Néstor Humberto Martínez, in a file image.
President Gustavo Petro has once again chosen former Attorney General Néstor Humberto Martínez as the target of his usual criticism of the corruption that is eating away at Colombia. With a series of trills that he published in recent days, he points out the alleged role of the ex-prosecutor in the payment of bribes made by Grupo Aval and the Brazilian Odebrecht to obtain a contract for Ruta del Sol II, in 2009. The former head of the The Prosecutor’s Office, minister of Juan Manuel Santos between 2014 and 2015, has picked up the gauntlet: he has requested this Tuesday that the president rectify his accusations. “I thought your systematic harassment behavior had been overcome, but that is not the case,” he told her in a letter.
The trigger for the new exchange of messages was the decision made last week by Grupo Aval, of the powerful Sarmiento Angulo family, to negotiate with the US authorities the payment of a fine that closes the investigations against it for the payment of bribes to take over Ruta del Sol II, a section of the dual carriageway that connects the center of the country with the Caribbean Coast. Aval, which was an Odebrecht partner in that work, promised to collaborate with the courts, to strengthen its anti-corruption procedures and to a fine of 60 million dollars (about 243,000 million Colombian pesos). In exchange, its directors will not face criminal charges and their companies will stop appearing in the reports as being investigated for this corruption case.

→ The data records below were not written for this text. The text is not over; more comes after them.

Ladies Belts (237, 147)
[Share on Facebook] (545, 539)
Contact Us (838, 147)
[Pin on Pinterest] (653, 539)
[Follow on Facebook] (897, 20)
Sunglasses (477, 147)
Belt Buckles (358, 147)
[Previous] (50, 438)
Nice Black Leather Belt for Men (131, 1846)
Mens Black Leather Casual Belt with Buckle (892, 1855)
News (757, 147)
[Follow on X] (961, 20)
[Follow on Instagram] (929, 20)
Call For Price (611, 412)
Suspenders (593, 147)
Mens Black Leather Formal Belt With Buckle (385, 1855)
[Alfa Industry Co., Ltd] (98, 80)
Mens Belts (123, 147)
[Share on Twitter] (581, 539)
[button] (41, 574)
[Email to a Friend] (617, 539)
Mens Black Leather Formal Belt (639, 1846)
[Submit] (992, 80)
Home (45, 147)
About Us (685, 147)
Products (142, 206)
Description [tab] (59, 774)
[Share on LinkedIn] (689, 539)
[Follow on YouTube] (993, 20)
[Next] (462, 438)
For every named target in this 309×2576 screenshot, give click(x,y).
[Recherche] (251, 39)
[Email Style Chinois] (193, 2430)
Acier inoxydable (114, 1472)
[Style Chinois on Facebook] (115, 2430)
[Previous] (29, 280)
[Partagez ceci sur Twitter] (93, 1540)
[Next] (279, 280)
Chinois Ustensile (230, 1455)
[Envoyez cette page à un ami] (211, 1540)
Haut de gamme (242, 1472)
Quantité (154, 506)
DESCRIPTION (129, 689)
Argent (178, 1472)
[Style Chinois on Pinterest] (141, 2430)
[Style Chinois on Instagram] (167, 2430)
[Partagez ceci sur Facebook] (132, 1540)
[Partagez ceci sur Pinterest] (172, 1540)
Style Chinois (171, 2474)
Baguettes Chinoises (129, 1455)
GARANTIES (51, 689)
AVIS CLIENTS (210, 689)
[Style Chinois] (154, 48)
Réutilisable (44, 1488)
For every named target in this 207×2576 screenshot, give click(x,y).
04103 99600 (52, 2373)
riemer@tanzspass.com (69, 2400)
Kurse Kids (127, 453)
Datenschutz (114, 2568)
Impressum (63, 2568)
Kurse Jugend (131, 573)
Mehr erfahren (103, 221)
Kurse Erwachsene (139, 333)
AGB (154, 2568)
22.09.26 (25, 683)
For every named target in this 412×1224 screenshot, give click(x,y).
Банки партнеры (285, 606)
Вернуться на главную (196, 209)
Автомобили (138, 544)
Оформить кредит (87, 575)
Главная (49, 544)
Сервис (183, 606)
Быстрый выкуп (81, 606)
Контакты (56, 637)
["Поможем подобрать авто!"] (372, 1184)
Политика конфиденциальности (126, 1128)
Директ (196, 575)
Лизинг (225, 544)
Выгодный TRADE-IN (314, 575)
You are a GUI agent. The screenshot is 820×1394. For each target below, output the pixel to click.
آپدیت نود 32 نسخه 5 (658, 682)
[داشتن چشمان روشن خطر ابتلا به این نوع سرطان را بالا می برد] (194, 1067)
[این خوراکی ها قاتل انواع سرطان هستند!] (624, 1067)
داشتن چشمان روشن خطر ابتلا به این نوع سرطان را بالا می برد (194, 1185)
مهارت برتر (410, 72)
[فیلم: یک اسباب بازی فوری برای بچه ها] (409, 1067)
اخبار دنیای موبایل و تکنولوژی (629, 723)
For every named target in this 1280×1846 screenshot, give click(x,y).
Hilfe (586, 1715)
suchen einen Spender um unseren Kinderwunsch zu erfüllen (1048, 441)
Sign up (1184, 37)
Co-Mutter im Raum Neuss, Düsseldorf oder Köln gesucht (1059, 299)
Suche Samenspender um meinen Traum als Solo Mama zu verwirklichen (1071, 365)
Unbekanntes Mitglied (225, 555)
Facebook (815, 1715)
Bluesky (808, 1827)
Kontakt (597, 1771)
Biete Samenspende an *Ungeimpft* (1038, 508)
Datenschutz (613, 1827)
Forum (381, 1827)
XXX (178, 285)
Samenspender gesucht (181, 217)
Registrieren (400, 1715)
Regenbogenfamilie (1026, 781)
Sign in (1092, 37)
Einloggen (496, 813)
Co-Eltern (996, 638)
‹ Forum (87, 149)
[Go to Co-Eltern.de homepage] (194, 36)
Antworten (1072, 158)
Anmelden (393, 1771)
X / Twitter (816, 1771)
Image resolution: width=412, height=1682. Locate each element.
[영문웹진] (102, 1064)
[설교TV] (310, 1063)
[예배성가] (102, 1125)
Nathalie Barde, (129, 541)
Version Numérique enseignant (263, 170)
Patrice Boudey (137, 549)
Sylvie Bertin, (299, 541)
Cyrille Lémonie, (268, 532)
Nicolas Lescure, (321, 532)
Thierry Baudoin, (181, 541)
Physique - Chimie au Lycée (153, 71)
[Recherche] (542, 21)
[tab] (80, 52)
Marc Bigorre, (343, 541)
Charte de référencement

Petro has expressed his dissatisfaction with the agreement through X – the new name of Twitter. She sees it as a cover up for something that needs to be investigated and compensated in Colombia, something she believes was not done properly because of Martinez and others. The president recalled that the former prosecutor was the lawyer for Grupo Aval when a legal stability contract was signed to protect the Ruta del Sol concession from tax and regulatory changes, which, in his calculations, reduced the income tax payment of the 35% to a little over 1%. According to Petro, the ex-prosecutor received a success fee for that contract and then obstructed justice when the concession was investigated at the Attorney General’s Office. “This government wishes to shield the Attorney General’s Office from acts of judicial corruption in the future,” he declared.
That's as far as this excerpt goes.